Di una lingua straniera s'imparano le regole. Della propria lingua non si sanno le regole, si parla e basta.
Ecco questo forum, che cerca di stabilire quali siano le forme corrette di una lingua morta e mai stata viva, una lingua da tavolo che oggi è usata come se fosse viva da un lombardo, da un calabrese, da un romano, da un ligure, un veneto, un siciliano. Ognuno usa le competenze linguistiche proprie e le attribuisce alla lingua comune.

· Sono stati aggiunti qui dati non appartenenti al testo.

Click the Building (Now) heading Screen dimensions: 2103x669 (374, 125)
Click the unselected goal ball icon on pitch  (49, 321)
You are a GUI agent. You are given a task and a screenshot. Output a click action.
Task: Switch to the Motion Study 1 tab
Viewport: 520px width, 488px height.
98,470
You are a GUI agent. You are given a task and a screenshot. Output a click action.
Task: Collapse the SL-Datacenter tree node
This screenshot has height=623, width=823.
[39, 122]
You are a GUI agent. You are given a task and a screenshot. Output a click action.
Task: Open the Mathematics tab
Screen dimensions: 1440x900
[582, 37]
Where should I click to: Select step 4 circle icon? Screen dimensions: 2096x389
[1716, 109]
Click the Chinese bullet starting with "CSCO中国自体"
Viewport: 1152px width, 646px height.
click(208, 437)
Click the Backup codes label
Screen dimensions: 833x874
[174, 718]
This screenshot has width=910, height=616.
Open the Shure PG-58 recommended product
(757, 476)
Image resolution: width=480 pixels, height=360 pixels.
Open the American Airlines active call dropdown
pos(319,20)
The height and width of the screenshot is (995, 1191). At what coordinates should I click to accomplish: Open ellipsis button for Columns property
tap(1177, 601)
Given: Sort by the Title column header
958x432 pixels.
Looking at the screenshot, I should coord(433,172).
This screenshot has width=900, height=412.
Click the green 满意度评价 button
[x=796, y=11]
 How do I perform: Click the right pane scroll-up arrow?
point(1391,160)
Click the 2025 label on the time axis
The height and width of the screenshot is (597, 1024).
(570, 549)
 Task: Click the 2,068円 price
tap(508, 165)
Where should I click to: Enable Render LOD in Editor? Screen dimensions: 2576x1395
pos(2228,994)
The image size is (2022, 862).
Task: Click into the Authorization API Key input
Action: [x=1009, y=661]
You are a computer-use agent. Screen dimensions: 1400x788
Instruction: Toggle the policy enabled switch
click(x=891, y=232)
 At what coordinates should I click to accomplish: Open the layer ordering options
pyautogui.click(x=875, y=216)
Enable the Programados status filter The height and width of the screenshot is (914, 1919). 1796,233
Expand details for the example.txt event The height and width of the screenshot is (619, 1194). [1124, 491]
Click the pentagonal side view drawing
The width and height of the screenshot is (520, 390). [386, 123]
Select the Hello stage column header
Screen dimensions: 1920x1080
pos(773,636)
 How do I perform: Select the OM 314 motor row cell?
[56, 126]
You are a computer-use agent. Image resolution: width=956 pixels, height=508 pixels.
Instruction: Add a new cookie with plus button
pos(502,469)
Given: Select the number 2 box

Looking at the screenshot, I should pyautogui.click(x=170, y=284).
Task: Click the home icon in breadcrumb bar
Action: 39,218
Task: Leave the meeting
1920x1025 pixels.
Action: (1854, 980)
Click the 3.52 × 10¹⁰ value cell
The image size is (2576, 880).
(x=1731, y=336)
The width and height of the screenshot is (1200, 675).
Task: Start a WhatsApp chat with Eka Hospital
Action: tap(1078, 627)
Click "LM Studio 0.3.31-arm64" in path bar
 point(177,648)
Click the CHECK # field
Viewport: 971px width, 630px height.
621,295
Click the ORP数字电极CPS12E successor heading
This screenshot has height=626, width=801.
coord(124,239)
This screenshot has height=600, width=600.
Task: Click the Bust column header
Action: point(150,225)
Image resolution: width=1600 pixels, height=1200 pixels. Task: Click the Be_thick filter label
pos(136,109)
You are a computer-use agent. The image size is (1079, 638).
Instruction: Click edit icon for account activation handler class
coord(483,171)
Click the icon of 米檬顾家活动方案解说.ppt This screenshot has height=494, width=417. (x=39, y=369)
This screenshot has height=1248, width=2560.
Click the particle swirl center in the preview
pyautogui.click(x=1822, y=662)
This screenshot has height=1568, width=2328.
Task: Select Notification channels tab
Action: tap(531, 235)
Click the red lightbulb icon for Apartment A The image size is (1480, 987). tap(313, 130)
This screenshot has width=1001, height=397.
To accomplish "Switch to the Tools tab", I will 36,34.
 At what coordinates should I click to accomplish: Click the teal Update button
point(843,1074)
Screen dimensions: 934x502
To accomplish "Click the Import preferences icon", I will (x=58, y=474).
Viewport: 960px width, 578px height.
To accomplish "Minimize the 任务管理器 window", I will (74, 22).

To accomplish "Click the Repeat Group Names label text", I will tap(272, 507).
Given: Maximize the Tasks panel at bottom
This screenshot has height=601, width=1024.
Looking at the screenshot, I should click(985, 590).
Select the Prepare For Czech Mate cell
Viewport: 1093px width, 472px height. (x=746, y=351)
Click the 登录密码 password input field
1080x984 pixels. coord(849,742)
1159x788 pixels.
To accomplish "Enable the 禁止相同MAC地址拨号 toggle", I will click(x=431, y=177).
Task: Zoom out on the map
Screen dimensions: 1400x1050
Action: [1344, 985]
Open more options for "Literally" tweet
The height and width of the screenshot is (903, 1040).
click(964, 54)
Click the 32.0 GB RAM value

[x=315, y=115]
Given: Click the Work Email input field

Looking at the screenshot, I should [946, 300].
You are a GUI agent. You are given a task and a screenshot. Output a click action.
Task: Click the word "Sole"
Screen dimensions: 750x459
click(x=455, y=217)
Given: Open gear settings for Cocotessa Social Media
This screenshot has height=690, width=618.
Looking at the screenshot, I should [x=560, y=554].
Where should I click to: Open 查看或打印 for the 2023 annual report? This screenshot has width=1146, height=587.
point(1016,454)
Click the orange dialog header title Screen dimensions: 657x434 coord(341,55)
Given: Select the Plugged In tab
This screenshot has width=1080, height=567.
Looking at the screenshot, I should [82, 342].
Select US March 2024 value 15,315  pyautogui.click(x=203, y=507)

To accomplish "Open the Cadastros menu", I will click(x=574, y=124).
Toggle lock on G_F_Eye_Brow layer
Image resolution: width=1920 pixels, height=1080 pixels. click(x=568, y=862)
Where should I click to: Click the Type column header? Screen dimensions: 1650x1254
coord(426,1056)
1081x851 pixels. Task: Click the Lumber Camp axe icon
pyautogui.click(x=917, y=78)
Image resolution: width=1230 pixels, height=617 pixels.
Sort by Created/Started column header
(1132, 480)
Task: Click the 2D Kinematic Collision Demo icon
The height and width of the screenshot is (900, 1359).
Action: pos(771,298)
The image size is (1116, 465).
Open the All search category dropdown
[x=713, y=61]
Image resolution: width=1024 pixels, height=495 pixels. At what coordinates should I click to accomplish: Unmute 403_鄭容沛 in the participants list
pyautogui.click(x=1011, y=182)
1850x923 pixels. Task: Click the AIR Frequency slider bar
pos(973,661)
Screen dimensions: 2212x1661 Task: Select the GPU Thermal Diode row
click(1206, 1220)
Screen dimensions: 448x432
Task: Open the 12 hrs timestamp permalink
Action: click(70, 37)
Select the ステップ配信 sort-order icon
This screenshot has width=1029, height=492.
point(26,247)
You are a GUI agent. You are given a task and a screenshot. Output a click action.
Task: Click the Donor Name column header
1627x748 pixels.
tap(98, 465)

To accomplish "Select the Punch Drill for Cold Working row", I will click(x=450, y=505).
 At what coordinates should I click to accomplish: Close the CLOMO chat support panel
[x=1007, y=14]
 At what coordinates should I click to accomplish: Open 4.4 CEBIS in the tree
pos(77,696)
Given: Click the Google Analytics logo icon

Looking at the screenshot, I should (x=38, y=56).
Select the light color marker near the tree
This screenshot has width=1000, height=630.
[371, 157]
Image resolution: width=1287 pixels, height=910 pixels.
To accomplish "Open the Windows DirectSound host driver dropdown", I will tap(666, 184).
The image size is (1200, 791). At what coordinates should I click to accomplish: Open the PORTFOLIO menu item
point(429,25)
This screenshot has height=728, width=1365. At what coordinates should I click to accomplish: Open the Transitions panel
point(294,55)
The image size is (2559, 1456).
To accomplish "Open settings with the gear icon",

Io sono toscano. Quel che è oggi l'italiano è la mia lingua, la lingua dei miei padri che si trova ad essere stravolta e corrotta. E qui qualcuno invoca la scienza perché ricerca il parlare dei miei antenati e lo mescola, attribuendogli la stessa autorevolezza e dignità, con quello di chi imparò qualcosa (non tutto) del mio dialetto e l'usò per scrivere, qualche secolo addietro.
E questi scritti fanno testo. E quanti sbagli ci sono! E quanti di questi sbagli son giudicati italiano legittimo.
Ma come faccio ad accettare questo genere d'italiano, dopo aver accettato una depurazione dialettale, un'eliminazione della gorgia e d'ogni altro accento regionale come dialettali, volgari, anti italiani, e oggi gli accenti dialettali sono una ricchezza (pare qualcosa di simile alla "biodiversità").
È vero, non vorrei mai l'eliminazione dei dialetti, ma non voglio una commistione dialetti-italiano. Sono una ricchezza se si tengono separati. Eppure radio-TV-internet non possono essere arginati.

Spero che da questa confusione possa essere tratto qualcosa.
Saluto gli amici, mi sono dimesso. Non posso tollerare le contraffazioni.